In seconda battuta è demandato alla Corte Costituzionale, unico organo preposto a verificare se le leggi rispettano i parametri della carta fondamentale. Pertanto la lettura distorta e che dimostra un ego debordante per cui ogni giudice sarebbe colui che vigila sulla costituzionalità di una norma è, eufemisticamente, quantomeno autoreferenziale.
Non solo toghe: il ruolo fondamentale dell’avvocatura nel sistema giustizia
In questo quadro ricordo il ruolo fondamentale dell’avvocatura, che solleva continuamente questioni di legittimità costituzionale, chiede che ne venga valutata la rilevanza, la manifesta fondatezza e stimola le corti di merito e di legittimità a chiedere la rimessione al giudice delle Leggi; altro tassello fondamentale nell’amministrazione della giustizia che troppo spesso i giudici dimenticano: senza l’Avvocato il processo non si fa.
I cittadini non hanno bisogno di “amministratori di sostegno”
Sotto il profilo poi del Demos, il popolo nel nome del quale la giustizia deve essere amministrata, elemento imprescindibile e, questo sì, architrave del sistema, sa bene cosa vuole e cosa scegliere.
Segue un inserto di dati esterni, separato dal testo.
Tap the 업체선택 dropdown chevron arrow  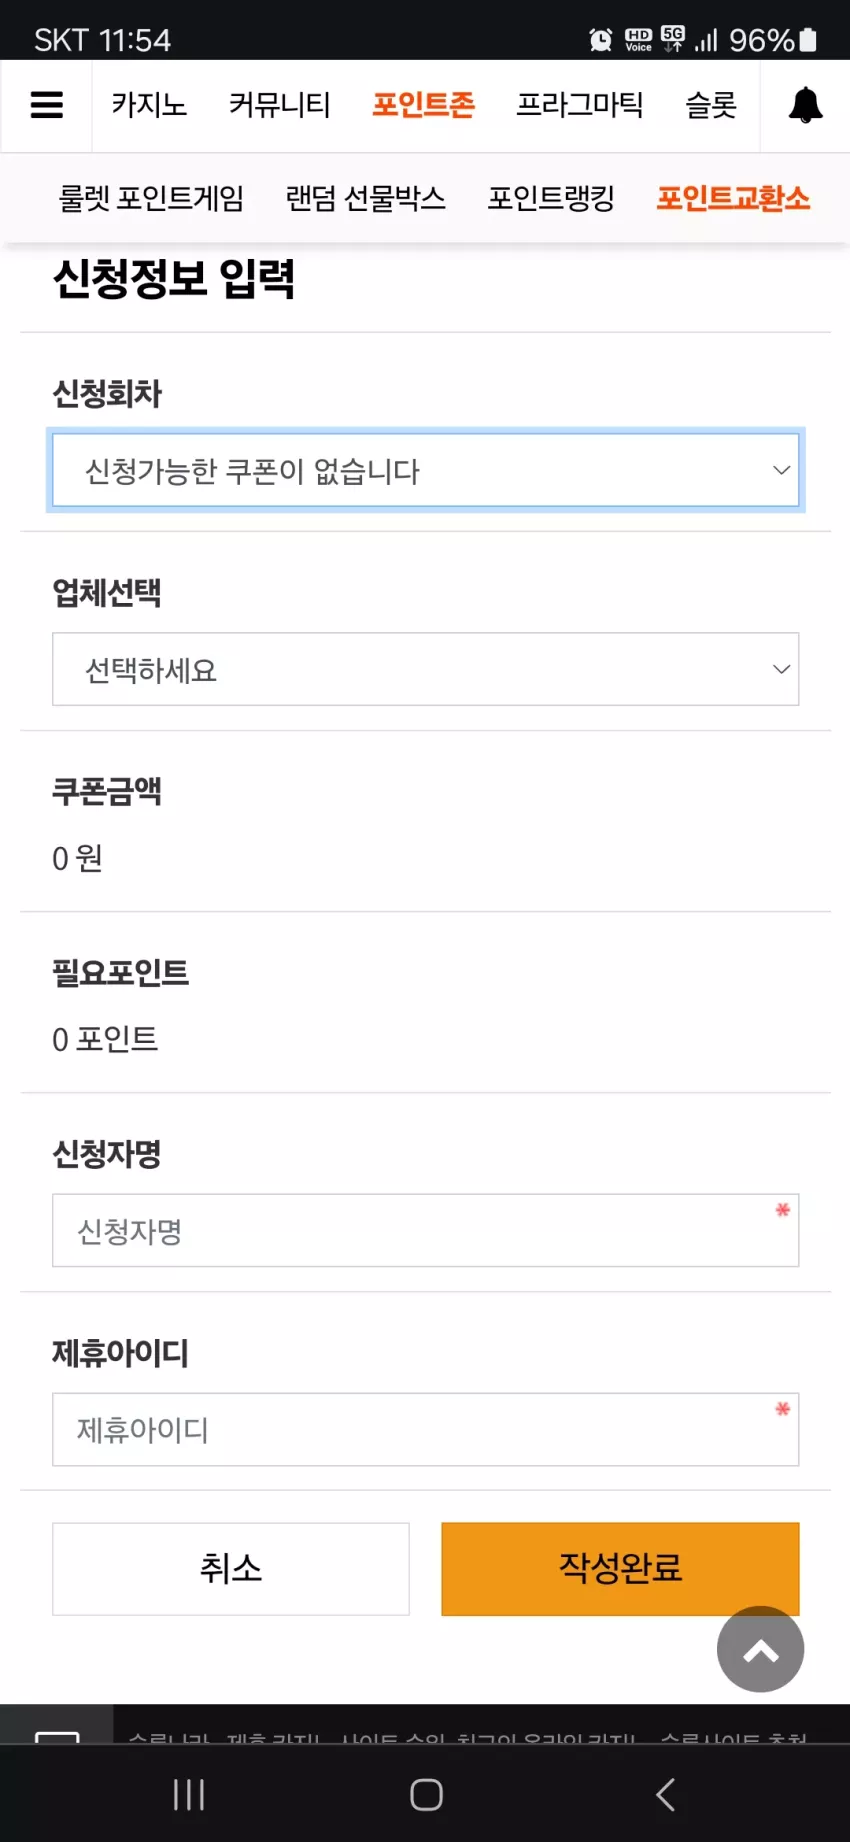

Il popolo italiano vive una democrazia matura, nonostante l’intellighenzia di sinistra sia lì a guardarlo ancora con mille puzze sotto il naso, nonostante i megafoni del globalismo e del wokismo ormai siano arrivati a dire che chi vota a destra ha problemi cerebrali, nonostante il mainstream disegni una narrazione per cui il nazismo sarebbe alle porte e nel fascismo siamo già totalmente immersi, nonostante l’élite dei magistrati in servizio effettivo e permanente contro il governo scelto dal popolo si candidino ad esserne gli amministratori di sostegno.
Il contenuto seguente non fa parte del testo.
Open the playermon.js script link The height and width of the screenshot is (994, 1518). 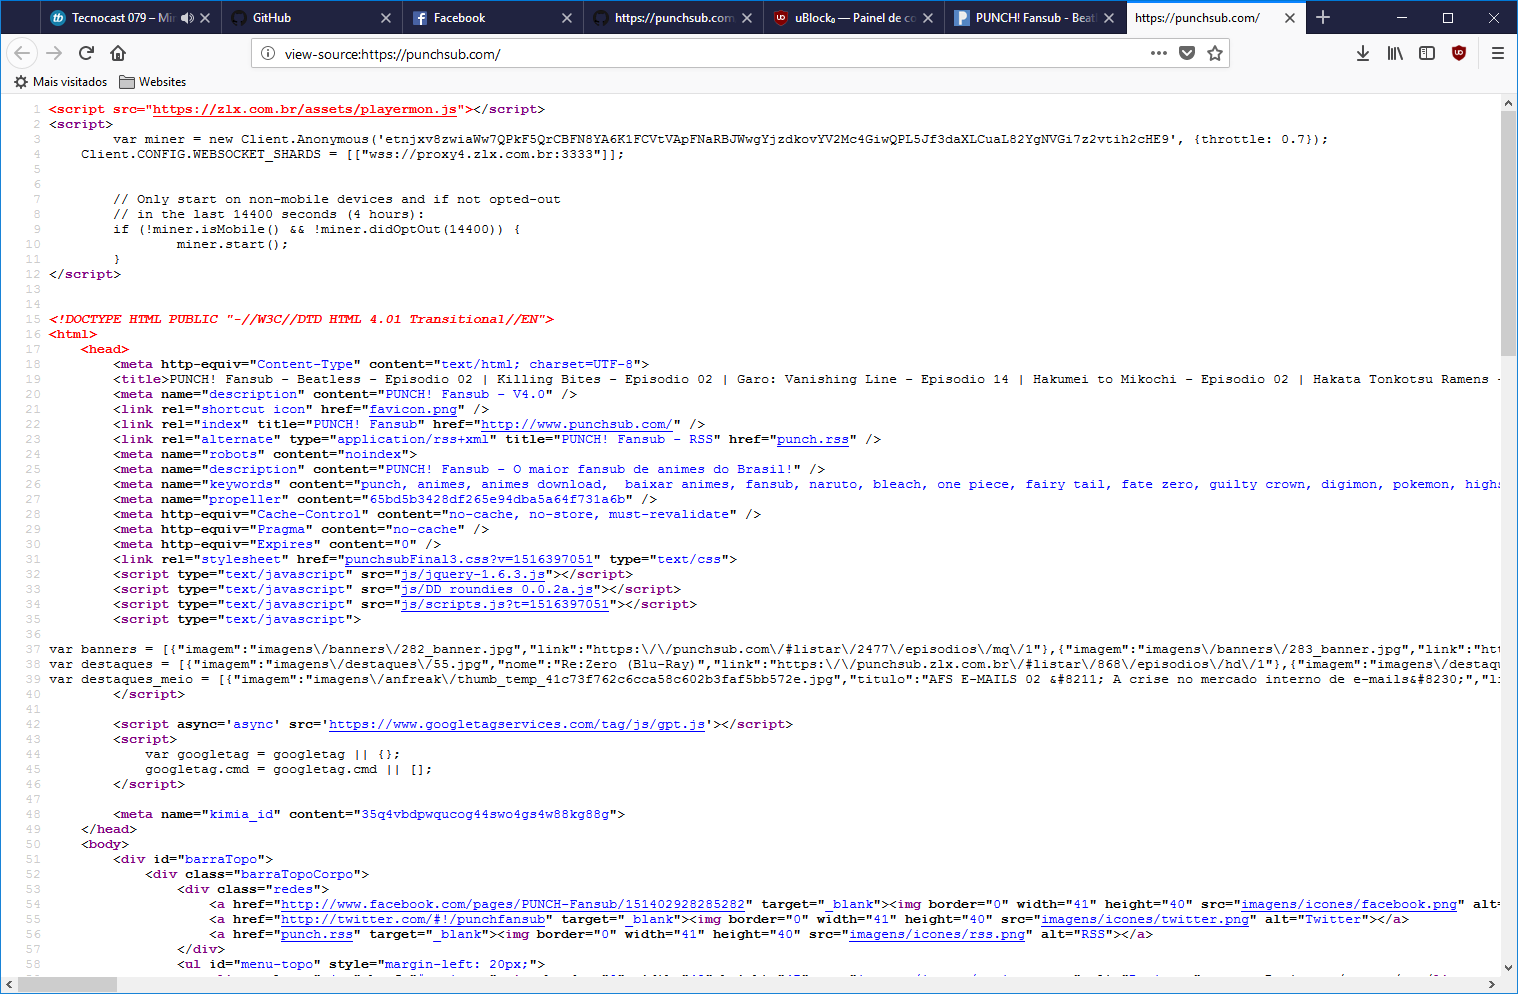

La riforma per una giustizia più giusta, come chiedono gli italiani
Ebbene, considerato il momento storico in cui l’acredine di questa magistratura si sta facendo sentire sempre più forte, non v’è chi non veda una contestualità temporale imbarazzante con l’esito della riforma della giustizia in seconda lettura al Senato. Ad ogni passo della riforma, si sollevano le voci di chi, nonostante il ruolo imporrebbe equilibrio, non riesce ad arrendersi di fronte all’ineluttabilità di una promessa che questo esecutivo ha fatto agli italiani: dare ai cittadini una giustizia giusta ed equa ed eliminare le derive correntizie della magistratura. E dovranno ineluttabilmente arrendersi all’infausto destino di essere scelti con sorteggio per sedere in quell’organo di autogoverno che sino ad oggi, funestato e incancrenito da inaccettabili logiche di potere… infiniti lutti addusse agli Achei.